= Antigenic shift =

Process by which two or more different strains of a virus combine to form a new subtype

NIAID illustration of potential influenza genetic reassortment

Antigenic shift is the process by which two or more different strains of a virus, or strains of two or more different viruses, combine to form a new subtype having a mixture of the surface antigens of the two or more original strains. The term is often applied specifically to influenza, as that is the best-known example, but the process is also known to occur with other viruses, such as visna virus in sheep. Antigenic shift is a specific case of reassortment or viral shift that confers a phenotypic change.
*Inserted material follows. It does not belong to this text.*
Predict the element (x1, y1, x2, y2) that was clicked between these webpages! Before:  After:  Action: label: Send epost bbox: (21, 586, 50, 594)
Antigenic shift is contrasted with antigenic drift, which is the natural mutation over time of known strains of influenza (or other things, in a more general sense) which may lead to a loss of immunity, or in vaccine mismatch. Antigenic drift occurs in all types of influenza including influenza A, influenza B and influenza C. Antigenic shift, however, occurs only in influenza A because it infects more than just humans. Affected species include other mammals and birds, giving influenza A the opportunity for a major reorganization of surface antigens. Influenza B and C principally infect humans, minimizing the chance that a reassortment will change its phenotype drastically.

In the 1940s, Maurice Hilleman discovered antigenic shift, which is important for the emergence of new viral pathogens as it is a pathway that viruses may follow to enter a new niche.
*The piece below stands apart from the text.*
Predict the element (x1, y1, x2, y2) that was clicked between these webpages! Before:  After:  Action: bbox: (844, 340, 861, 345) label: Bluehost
==Role in the transmission of influenza viruses from non-human animals to people==
Influenza A viruses are found in many different animals, including ducks, chickens, pigs, humans, whales, horses, and seals. Influenza B viruses circulate widely principally among humans, though it has recently been found in seals. Flu strains are named after their types of hemagglutinin and neuraminidase surface proteins (of which there are 18 and 9 respectively), so they will be called, for example, H3N2 for type-3 hemagglutinin and type-2 neuraminidase. Some strains of avian influenza (from which all other strains of influenza A are believed to stem) can infect pigs or other mammalian hosts. When two different strains of influenza infect the same cell simultaneously, their protein capsids and lipid envelopes are removed, exposing their RNA, which is then transcribed to mRNA. The host cell then forms new viruses that combine their antigens; for example, H3N2 and H5N1 can form H5N2 this way. Because the human immune system has difficulty recognizing the new influenza strain, it may be highly dangerous, and result in a new pandemic.
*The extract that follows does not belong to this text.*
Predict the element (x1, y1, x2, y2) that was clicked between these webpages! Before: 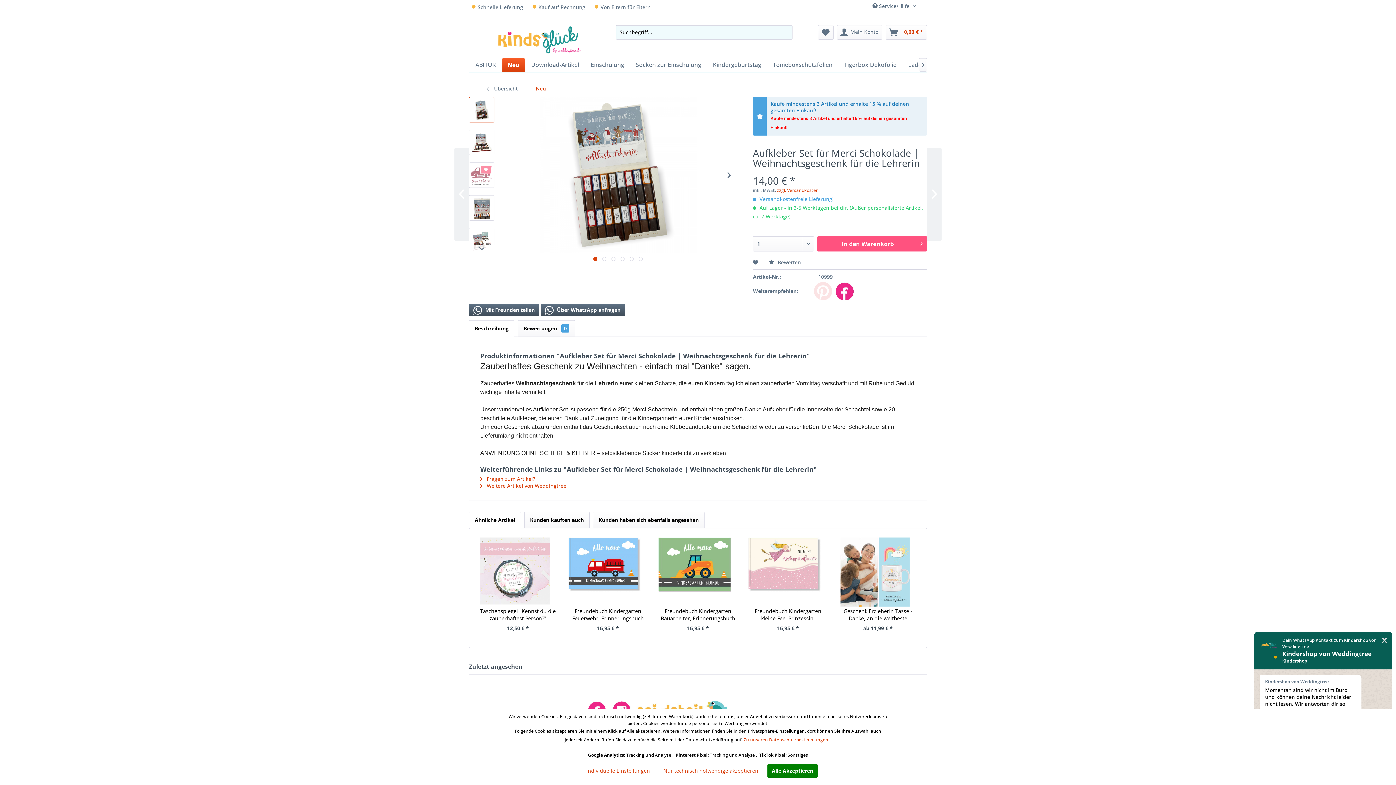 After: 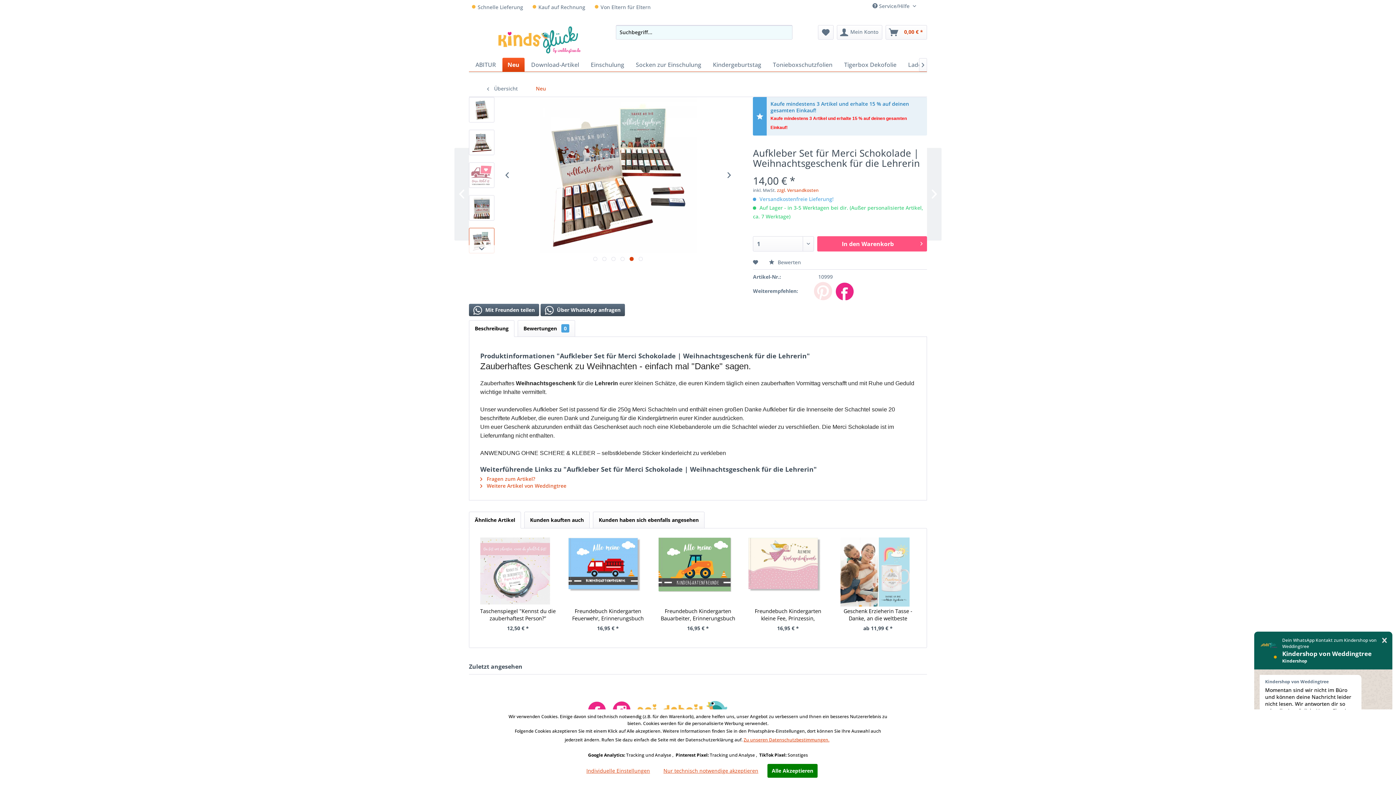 Action: bbox: (469, 227, 494, 253)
Influenza viruses which have undergone antigenic shift have caused the Asian Flu pandemic of 1957, the Hong Kong Flu pandemic of 1968, and the Swine Flu scare of 1976. Until recently, such combinations were believed to have caused the infamous Spanish flu outbreak of 1918 which killed 40~100 million people worldwide. However, more recent research suggests the 1918 pandemic was caused by the antigenic drift of a fully avian virus to a form that could infect humans efficiently. The most recent 2009 H1N1 outbreak was a result of antigenic shift and reassortment between human, avian, and swine viruses.

== Role of pigs in Influenza antigenic shift ==
Pigs are especially important in antigenic shift of influenza viruses. Because pigs can be infected with strains of influenza that infect various other species of animals, they act as 'mixing pots' for the virus. When multiple virus strains, such as a duck and human influenza strain, infect the same pig, antigenic shift is likely to occur. While most of the virus strains resulting from this will be dead-end strains, a few have the potential to become pandemic viruses.